If you are teaching or doing any public speaking, whether on your travel adventures, photography, or whatever, this should be required reading. If you are selling your writing or photography, or blogging about these subjects, I would also include this in a required reading list, if you seriously want to impress your audience, even virtually.

Brent and Lorelle VanFossen Present Article Series on Presenting Workshops in the PSA Journal

PRESS RELEASE
DATE: September 1998
SUBJECT: Photographic Society of America: Presenting Workshops and Programs

VanFossen Productions, Lorelle and Brent VanFossen
"Taking Your Camera on the Road"
www.cameraontheroad.com
lorelle@cameraontheroad.com
Tel Aviv, Israel

Oklahoma City, Oklahoma - You have a talent as a photographer, and now you want to share your talent with others. After all, all this camera equipment is expensive, and it is time it started paying you back. Right?

So begins a series of articles in the Photographic Society of America’s magazine, “Journal”, presented by Lorelle and Brent VanFossen, professional nature photographers and writers. The series is about how to bring your programs, be their educational or just entertainment, to the community. The VanFossens will discuss how to develop your program, how to find the right audience, creating press kits and a media campaign, how to make your program informative and educational without being dull and boring, and how to budget your expenses across a series of programs, enjoying the financial as well as psychological rewards of sharing your love for photography.

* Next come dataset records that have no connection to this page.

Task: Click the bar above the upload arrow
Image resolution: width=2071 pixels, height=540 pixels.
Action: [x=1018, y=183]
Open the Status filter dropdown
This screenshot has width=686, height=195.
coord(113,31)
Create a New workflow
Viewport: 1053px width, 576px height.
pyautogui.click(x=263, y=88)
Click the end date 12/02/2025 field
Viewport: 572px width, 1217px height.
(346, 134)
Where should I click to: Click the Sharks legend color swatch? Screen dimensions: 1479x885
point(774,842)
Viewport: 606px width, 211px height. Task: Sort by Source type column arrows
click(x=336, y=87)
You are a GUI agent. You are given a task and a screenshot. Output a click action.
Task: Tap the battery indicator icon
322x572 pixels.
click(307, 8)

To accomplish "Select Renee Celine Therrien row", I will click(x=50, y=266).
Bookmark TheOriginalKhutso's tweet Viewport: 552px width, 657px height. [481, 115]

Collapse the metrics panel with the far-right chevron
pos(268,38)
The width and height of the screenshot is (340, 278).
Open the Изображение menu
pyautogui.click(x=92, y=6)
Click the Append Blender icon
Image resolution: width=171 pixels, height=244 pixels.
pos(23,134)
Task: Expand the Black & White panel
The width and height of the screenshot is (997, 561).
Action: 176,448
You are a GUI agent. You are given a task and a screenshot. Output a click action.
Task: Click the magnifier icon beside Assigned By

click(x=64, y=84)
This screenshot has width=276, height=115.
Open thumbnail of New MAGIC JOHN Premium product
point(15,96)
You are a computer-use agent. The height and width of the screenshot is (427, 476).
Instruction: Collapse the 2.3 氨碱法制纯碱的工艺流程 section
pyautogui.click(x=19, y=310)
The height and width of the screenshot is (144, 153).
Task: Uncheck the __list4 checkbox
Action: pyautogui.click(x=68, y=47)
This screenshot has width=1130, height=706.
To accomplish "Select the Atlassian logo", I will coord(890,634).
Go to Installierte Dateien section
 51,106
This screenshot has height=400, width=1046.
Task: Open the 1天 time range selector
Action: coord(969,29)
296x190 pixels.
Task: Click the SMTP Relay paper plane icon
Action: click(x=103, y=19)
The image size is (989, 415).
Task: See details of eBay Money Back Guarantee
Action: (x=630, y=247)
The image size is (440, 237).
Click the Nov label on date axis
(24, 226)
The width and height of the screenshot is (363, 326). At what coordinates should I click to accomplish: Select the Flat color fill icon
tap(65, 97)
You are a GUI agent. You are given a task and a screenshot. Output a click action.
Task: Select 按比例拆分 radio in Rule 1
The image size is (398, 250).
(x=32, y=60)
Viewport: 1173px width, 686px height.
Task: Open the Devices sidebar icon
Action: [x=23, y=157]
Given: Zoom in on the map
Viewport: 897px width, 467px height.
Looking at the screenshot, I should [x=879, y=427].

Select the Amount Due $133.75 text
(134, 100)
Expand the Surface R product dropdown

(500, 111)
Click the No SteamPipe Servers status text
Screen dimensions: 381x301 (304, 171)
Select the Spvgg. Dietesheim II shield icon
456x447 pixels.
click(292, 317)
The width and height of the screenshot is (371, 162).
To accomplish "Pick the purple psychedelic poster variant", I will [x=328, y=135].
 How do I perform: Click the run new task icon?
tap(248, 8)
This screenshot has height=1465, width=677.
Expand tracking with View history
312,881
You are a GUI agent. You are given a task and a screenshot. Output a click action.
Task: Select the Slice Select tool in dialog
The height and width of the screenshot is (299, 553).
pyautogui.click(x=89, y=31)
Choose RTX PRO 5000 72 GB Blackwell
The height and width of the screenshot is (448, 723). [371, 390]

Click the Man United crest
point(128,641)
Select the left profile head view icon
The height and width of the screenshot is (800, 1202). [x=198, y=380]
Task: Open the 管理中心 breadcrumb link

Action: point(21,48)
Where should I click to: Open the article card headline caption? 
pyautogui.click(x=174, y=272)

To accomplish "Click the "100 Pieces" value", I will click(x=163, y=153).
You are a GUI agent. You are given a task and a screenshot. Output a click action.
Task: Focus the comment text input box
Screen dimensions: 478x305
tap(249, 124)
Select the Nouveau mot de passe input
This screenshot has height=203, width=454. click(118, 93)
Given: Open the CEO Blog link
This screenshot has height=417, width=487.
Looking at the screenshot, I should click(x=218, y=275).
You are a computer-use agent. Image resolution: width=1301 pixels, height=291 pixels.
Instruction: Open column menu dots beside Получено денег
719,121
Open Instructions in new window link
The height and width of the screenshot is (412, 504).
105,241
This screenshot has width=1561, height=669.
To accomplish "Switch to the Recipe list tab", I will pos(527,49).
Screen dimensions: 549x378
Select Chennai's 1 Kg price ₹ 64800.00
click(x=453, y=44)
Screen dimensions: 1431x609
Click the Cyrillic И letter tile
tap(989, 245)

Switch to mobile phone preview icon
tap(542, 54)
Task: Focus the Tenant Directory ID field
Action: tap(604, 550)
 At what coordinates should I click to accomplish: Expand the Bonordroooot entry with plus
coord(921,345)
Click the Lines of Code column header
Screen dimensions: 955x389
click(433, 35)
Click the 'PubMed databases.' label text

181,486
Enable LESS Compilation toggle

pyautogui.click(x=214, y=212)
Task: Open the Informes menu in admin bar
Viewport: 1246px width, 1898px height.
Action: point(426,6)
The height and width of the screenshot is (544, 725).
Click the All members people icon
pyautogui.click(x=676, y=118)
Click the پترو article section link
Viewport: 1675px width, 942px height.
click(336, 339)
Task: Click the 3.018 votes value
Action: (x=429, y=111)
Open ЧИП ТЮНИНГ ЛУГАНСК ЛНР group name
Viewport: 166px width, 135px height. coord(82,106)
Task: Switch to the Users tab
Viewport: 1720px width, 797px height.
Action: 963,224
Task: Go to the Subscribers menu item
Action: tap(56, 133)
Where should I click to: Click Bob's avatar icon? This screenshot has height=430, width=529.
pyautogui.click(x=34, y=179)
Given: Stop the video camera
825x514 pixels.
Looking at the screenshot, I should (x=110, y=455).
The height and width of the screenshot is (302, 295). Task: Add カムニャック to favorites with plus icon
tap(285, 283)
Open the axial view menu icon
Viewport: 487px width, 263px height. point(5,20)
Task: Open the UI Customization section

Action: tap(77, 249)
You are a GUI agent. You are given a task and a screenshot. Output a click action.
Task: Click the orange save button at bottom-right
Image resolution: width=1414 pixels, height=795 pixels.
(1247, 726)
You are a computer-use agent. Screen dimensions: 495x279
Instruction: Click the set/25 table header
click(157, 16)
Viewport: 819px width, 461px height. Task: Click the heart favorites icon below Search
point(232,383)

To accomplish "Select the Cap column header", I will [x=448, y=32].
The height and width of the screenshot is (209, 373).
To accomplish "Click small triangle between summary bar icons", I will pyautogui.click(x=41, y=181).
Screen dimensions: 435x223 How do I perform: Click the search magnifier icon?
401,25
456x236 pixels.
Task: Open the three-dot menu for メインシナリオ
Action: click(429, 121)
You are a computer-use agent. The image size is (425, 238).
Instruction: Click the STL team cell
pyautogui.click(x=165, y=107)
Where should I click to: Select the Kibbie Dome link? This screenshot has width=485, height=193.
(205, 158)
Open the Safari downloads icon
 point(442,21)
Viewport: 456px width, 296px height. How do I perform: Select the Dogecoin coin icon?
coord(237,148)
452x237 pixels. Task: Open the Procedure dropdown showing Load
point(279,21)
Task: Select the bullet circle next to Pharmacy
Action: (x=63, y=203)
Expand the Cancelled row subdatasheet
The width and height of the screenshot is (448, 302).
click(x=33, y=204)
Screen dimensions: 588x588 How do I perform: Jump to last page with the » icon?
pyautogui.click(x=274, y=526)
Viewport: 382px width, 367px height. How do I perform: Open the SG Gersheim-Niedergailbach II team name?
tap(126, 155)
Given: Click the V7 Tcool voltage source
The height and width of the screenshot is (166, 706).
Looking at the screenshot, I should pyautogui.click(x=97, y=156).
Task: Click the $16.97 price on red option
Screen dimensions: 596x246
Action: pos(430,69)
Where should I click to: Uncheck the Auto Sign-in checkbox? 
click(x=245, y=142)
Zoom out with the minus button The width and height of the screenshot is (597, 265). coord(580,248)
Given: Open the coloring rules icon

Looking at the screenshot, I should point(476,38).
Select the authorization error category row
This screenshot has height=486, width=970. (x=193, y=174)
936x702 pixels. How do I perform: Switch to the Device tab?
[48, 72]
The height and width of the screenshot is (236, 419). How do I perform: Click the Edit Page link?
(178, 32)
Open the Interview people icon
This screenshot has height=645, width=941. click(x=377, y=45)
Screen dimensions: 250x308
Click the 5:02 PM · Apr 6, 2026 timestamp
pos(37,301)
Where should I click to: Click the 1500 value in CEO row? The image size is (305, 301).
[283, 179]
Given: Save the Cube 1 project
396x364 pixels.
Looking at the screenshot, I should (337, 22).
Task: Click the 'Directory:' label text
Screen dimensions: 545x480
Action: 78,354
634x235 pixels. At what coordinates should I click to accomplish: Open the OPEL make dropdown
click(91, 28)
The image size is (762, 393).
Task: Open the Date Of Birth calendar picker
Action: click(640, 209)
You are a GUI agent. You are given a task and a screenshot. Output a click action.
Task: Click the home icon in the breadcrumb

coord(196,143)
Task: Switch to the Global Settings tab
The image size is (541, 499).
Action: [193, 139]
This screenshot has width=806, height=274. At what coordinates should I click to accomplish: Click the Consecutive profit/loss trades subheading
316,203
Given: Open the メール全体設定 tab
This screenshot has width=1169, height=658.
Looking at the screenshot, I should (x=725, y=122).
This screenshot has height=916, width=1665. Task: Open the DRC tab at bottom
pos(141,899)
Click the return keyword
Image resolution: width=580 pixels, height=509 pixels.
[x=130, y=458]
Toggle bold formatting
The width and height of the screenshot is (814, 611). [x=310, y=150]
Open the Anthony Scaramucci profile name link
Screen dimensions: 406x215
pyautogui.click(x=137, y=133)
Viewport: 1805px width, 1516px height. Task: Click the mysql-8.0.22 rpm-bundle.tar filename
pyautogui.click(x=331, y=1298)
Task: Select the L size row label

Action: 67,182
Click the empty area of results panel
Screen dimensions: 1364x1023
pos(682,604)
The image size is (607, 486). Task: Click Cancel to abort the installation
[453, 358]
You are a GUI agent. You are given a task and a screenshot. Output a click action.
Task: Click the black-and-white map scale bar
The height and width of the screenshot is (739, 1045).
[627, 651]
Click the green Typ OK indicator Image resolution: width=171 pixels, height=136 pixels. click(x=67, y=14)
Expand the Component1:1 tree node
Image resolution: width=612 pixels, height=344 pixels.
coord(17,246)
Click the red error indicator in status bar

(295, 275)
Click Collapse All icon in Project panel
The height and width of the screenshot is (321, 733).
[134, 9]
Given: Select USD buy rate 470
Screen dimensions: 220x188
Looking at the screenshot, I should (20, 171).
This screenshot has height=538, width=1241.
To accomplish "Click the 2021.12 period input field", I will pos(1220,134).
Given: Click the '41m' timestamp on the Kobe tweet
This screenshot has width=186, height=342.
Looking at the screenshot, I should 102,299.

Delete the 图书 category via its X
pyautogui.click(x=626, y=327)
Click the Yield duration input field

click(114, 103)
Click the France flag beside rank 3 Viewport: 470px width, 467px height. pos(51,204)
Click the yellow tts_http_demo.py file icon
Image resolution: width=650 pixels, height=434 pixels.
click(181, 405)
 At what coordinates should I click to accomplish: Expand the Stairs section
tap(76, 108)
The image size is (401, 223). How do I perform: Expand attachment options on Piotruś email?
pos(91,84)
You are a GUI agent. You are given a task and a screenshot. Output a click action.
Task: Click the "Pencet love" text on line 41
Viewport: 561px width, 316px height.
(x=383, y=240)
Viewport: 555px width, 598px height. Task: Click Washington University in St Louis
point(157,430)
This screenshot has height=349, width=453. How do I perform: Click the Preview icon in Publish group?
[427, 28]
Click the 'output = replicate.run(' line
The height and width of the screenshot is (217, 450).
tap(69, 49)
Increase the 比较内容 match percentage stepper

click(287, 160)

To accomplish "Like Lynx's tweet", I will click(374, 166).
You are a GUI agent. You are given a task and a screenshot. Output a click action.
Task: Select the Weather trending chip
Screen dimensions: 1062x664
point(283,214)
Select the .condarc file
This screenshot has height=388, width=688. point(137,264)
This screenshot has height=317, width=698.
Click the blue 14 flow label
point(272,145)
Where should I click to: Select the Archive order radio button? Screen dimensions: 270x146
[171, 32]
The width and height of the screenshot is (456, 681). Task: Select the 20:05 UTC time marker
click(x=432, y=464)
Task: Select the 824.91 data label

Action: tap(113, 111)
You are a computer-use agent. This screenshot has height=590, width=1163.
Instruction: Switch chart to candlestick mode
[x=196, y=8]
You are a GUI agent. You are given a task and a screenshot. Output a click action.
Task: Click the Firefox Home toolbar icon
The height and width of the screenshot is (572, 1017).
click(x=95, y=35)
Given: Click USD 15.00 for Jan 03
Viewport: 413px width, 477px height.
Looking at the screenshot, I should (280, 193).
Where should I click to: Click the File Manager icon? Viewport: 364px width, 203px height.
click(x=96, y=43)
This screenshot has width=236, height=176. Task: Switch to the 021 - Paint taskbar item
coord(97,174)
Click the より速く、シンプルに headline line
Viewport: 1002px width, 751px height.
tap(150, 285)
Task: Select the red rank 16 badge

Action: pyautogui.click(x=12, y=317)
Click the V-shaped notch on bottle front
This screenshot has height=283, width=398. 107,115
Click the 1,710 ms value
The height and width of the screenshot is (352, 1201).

With more than 35 years of photographic experience between them, Lorelle and Brent VanFossen have been featured in a wide range of publications from annual reports and newspapers to Shutterbug, Outdoor and Nature Photography, Arriving Magazine, Doll Magazine, Trailer Life, and the Photographic Society of America’s Journal. As professional nature photographers and writers, they also live a unique lifestyle as they live “on the road”, traveling full-time around North America in their 30-foot fifth-wheel trailer. Lorelle comes from Seattle, originally, and Brent comes from Oklahoma, but they call their trailer home, wherever it is, which, at the time of this printing, seems to be still in Florida. Their plans included spending much of the winter in Florida photographing the birds in Ding Darling and Loxahatchee. Dependent upon communication via phone messages and email through the Internet, they send their articles electronically to publications as they travel.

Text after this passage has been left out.